By Karen E. Klein One of the thorniest topics each small-business owner must tackle is just how much to pay themselves, both as a straight salary and in the form of the little perks that go with the job. So what's an aspiring entrepreneur to do when factoring his or her own worth into the calculations of a business plan?
The problem with finding a hard-and-fast answer is twofold: One, the vast majority of small businesses are not public companies, and since their financial records are closely held, there isn't a lot of reliable data that might serve as a guide to others.
The second foggy area is a consequence of the sheer breadth and depth of the small-business community. Since entrepreneurs run the gamut from mom-and-pop service providers to retailers and manufacturers, trying to come up with a universal rule of thumb about what represents "typical" compensation is nearly impossible.
THE RIGHT QUESTIONS. The best advice may be to conduct your own informal survey. Ask folks who own their own businesses how they're doing, observe their lifestyles, and make your own informed surmises. Focus on the wealthiest people you know, then ask them how they handle the compensation question. Allowing that they don't mind being reasonably candid about their finances, that simple investigation will probably paint a remarkably good picture.
If you're extremely motivated, and financially able, there are companies that sell financial information obtained from extensive surveys of bank documents, which these outfits gather and analyze. Financial Research Associates and RMA publish studies of private companies' financial data, which you may find useful. Similarly, firms such as Towers Perrin and Radford Surveys release the results of their pay-and-benefits surveys.

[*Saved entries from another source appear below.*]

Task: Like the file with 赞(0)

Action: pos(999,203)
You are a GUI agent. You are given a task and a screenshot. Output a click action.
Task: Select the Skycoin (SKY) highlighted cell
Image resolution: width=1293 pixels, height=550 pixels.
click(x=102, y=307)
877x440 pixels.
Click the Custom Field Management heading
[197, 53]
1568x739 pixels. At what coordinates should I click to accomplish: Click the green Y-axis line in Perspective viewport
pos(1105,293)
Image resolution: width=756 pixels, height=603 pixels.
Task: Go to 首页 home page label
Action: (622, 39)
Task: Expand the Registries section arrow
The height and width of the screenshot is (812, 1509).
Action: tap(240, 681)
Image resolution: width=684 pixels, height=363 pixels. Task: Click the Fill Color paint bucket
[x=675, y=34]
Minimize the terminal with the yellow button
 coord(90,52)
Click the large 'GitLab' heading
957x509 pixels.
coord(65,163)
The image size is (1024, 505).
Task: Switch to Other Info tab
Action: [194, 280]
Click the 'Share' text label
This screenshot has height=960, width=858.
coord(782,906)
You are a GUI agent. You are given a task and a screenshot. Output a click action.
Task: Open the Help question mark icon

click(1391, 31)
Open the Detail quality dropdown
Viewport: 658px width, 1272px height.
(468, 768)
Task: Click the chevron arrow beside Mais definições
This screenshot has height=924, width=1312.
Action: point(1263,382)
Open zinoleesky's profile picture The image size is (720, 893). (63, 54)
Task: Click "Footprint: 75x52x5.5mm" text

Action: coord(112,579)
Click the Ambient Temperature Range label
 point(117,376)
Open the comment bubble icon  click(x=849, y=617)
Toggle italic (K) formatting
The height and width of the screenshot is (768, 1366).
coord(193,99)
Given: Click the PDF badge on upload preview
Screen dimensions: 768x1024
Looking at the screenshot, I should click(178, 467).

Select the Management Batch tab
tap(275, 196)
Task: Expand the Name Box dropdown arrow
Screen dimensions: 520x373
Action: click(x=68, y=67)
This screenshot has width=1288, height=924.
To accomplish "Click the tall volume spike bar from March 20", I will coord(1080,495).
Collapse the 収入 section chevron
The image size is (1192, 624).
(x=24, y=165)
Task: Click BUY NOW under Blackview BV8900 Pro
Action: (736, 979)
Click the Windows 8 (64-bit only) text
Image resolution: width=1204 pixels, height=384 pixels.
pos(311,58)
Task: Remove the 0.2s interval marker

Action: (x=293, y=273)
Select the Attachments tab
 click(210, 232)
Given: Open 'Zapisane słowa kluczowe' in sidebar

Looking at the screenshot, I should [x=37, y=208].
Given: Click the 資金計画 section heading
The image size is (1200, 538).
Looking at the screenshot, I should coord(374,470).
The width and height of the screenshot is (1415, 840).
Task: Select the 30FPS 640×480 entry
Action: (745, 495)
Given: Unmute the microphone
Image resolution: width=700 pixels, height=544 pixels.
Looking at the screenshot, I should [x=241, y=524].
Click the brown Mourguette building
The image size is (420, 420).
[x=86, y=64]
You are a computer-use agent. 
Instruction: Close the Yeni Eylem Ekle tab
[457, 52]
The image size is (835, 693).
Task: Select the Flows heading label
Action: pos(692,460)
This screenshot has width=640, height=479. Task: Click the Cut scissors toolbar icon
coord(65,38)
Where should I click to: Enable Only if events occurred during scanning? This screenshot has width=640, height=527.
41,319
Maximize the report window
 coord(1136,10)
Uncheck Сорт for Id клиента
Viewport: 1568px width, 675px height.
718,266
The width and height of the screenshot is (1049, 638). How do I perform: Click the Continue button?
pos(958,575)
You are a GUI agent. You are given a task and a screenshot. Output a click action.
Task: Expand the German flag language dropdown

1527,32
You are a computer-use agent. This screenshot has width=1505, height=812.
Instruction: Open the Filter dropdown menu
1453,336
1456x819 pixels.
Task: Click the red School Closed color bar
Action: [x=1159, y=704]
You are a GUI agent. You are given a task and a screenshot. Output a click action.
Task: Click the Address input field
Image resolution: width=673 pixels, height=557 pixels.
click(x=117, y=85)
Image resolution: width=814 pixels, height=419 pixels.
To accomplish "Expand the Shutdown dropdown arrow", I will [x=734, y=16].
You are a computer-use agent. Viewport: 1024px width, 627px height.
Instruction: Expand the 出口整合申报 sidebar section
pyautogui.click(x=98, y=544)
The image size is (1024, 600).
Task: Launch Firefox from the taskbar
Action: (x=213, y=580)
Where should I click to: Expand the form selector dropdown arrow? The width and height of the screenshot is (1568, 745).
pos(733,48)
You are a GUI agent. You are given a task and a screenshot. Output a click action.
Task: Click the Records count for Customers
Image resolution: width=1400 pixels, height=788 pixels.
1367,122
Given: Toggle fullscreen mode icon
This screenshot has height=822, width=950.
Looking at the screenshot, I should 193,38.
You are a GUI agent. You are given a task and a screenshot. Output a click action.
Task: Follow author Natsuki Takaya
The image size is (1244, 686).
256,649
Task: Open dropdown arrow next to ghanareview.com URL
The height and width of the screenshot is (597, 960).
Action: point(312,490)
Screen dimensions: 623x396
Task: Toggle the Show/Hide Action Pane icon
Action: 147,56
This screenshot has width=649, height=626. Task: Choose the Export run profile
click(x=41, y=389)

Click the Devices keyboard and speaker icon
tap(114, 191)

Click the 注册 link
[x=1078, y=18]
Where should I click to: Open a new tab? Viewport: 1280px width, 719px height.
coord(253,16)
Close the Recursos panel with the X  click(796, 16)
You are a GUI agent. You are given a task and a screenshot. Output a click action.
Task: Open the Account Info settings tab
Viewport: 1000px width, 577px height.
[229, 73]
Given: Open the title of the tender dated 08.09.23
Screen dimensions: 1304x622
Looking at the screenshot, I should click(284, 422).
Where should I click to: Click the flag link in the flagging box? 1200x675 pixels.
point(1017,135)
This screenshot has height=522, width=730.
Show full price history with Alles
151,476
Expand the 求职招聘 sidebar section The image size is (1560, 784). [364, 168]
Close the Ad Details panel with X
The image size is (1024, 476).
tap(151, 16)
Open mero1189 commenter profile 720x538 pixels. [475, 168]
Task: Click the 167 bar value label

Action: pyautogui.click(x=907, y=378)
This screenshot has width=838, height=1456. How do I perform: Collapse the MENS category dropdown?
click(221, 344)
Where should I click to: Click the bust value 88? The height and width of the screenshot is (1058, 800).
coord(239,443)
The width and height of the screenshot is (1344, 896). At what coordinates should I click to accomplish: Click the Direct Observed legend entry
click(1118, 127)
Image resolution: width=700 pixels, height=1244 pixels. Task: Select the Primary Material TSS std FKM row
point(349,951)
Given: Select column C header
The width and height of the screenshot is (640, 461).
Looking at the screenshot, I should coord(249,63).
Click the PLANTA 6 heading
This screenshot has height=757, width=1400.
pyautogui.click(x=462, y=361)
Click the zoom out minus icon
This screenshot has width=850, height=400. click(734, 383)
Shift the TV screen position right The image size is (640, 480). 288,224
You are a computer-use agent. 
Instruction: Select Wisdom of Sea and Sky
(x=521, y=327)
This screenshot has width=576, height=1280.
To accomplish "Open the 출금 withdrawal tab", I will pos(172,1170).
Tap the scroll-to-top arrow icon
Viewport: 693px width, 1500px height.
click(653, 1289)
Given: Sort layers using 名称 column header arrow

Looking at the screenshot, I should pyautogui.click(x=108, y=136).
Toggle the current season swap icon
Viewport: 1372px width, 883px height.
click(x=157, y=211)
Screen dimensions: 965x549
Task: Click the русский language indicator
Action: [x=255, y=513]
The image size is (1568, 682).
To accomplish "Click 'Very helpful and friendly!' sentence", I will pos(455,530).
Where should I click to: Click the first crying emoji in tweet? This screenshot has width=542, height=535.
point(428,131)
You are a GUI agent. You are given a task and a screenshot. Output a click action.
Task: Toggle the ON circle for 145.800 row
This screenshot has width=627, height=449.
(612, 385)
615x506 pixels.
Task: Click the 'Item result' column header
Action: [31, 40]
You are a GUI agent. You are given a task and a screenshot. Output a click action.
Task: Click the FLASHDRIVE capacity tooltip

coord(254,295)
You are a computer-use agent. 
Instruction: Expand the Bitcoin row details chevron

When it comes to an owner's draw, however, you should remember that small-business owners take all kinds of benefits and perks that aren't recorded as compensation. Many CEOs drive company cars, maybe they even have a boat for entertaining clients. Then there are the generous insurance policies and golf-club memberships that help them meet new prospects. They also may take business trips that do double-duty as family vacations.
Are these luxuries a "salary"? No. Could these entrepreneurs afford them if they were working for somebody else? Perhaps not. For tax purposes, business owners generally attempt to minimize the "official" amount of money that they take as personal compensation.
GROWING VALUE. Another point to consider is that, even if they're not taking home a whopping salary, a small business is an asset that is gaining in value and can be sold for a profit at some point in the future. For many entrepreneurs, their business is the legacy they pass on to their children, a place to employ friends and family, or a job that also confers leadership status in their communities. What price do you put on those intangibles?
If you're interested in a particular industry, look up the professional organization for that industry and find out whether it has done surveys of members' compensation. Of course, their data may be based solely on what their membership chooses to report -- possibly not what they really take home. Regional surveys can provide an even better data.
If you're interested in franchising, you could contact organizations like the International Franchise Assn. and the American Franchisee Assn. or go straight to the franchise operators themselves and ask for financial information. If you're a potential buyer, there are legal requirements about financial disclosures that would help you to make a reasonable evaluation of a franchise opportunity. That financial data might be very useful in your research, but common sense will tell you that popular chains wouldn't be proliferating if they weren't decent moneymakers.
WHAT PRICE FREEDOM? The bottom line that emerges in surveys done by government and lobbying organizations is that most small-business owners are not lighting their cigars with $100 bills. The majority are probably earning no more than they would in a job, and they're working harder, putting in longer hours, and coping with more stress. The upside -- which matters more than money to a lot of people -- is that they can be their own boss, set their own hours, determine policy, hire and fire as they see fit, and "live the American Dream." There's a lot of appeal for certain people in being their own masters, and oftentimes that appeal goes beyond the financial reward.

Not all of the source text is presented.